Çocuğunuzu Hollywood Yetiştirmesin

Bakırköy Ruh Sağlığı ve Sinir Hastalıkları Hastanesi 13. Psikiyatri Kliniği Şefi Doç. Dr. Kemal Sayar, televizyon ve internet karşısında uzun süre kalan okul çağındaki çocuklarda...

Bakırköy Ruh Sağlığı ve Sinir Hastalıkları Hastanesi 13. Psikiyatri Kliniği Şefi Doç. Dr. Kemal Sayar, televizyon ve internet karşısında uzun süre kalan okul çağındaki çocuklarda dikkat eksikliği ile hiperaktivite bozukluğu denilen sendromun yaygınlaştığını söyledi.
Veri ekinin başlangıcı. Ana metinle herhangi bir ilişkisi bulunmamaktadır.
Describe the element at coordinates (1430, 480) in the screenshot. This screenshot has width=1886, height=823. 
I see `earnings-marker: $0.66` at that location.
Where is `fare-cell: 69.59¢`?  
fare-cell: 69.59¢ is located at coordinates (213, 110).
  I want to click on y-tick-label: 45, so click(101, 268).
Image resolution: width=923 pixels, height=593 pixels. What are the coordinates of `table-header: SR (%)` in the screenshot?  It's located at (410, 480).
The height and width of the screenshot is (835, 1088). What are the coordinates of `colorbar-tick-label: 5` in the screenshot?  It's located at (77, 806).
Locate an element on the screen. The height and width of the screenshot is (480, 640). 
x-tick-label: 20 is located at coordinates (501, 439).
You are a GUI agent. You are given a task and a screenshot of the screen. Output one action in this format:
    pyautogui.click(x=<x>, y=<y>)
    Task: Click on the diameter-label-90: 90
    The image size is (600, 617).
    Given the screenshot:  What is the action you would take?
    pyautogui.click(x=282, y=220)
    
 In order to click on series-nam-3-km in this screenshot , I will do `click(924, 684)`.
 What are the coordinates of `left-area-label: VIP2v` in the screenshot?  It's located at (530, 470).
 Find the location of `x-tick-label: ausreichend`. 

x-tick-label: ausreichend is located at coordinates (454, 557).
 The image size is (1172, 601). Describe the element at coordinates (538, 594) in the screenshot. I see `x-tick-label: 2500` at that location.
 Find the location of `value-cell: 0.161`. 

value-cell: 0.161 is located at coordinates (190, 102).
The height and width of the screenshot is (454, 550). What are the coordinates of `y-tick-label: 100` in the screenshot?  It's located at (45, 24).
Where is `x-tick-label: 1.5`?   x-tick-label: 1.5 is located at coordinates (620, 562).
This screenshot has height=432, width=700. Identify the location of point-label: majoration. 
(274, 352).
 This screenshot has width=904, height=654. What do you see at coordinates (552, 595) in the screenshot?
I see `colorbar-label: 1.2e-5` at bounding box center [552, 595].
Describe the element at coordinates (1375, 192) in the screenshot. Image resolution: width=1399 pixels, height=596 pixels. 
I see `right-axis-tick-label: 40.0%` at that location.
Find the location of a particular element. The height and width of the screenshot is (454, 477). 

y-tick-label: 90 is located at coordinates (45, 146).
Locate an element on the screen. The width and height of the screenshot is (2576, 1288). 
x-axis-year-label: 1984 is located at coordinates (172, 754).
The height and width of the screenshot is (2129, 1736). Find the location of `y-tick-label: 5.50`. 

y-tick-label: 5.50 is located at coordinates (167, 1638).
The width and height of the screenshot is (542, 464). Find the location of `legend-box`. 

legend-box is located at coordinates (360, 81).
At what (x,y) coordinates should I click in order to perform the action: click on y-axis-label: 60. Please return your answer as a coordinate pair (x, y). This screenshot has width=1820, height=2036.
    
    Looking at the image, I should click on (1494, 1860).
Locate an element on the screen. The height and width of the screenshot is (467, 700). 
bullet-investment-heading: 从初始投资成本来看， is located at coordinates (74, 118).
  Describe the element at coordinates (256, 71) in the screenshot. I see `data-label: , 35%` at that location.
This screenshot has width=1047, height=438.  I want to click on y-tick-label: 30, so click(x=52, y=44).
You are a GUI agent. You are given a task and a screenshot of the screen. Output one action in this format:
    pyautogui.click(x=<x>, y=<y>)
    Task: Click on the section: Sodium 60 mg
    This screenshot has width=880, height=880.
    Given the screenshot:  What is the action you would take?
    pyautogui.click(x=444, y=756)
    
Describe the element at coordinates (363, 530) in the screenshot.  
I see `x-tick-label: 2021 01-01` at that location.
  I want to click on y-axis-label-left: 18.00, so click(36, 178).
Sayar, yaptığı açıklamada, televizyonda görüntülerin, imgelerin çok hızlı değiştiğini, görüntünün çok fazla yenilenmesiyle beyindeki bazı devrelerin uyarıldığını belirterek, “Çocuklar artık gündelik hayatta da her şeyin televizyon ekranındaki gibi hızla değişmesini arzu ediyorlar. Oysa gündelik hayat bazen çok durağan olabilir. Bu durağanlığa tahammül edemiyorlar” dedi. Günümüzde, televizyon ve internet karşısında uzun süre kalan okul çağındaki çocuklarda giderek artan boyutlarda dikkat eksikliği ile hiperaktivite bozukluğu denilen sendromun yaygınlaştığını ifade eden Sayar, “Bir türlü yerlerinde oturamayan, dikkatlerini toplayamayan, kıpır kıpır bir gençlik yetişiyor” diye konuştu.
İnternetin bir yandan çeşitli imkanlar sunan, bir yandan da gereksiz ayrıntılarla insanın zihnini doldurup işgal edebilecek bir araç olduğunu dile getiren Sayar, şöyle devam etti: “Televizyonda gençler sayısız olaya tanıklık ediyorlar ve oradan dünya hakkında bilgi sahibi olmaya çalışıyorlar. Halbu ki ekrana yansıyan şey çoğu zaman insan tabiatının karanlık tarafına ilişkin oluyor. Hayatta iyi şeyler de var, mutluluk da var, bir başkasını, çıkarı olmadan sevmek de var, hayırseverlik de var. Oysa bu tür şeyleri bizim ekranlardan görme şansımız biraz daha az. Çocuklar ve gençler Hollywood sanayisinin ürettiği ürünlerle, imgelerle kendi dünyalarını biçimlemiş oluyorlar.”
Televizyon ekranına ve bilgisayar oyunlarına hapsolan çocuklar ile gençlerin bir an önce büyümek istediklerine dikkati çeken Sayar, “O yüzden ‘televizyonu kapat hayatı aç’ sloganını çok seviyorum. Çocuklarımızı hayatın içinde gezdirmemiz lazım. İnsanların kanlı canlı varlıklar olduğunu, onlara bir yumruk isabet ederse, bir acı hissederlerse ağlayabileceklerini, üzülebileceklerini gösterebilmemiz lazım. Yoksa duyarsızlaşıyorlar” diye konuştu.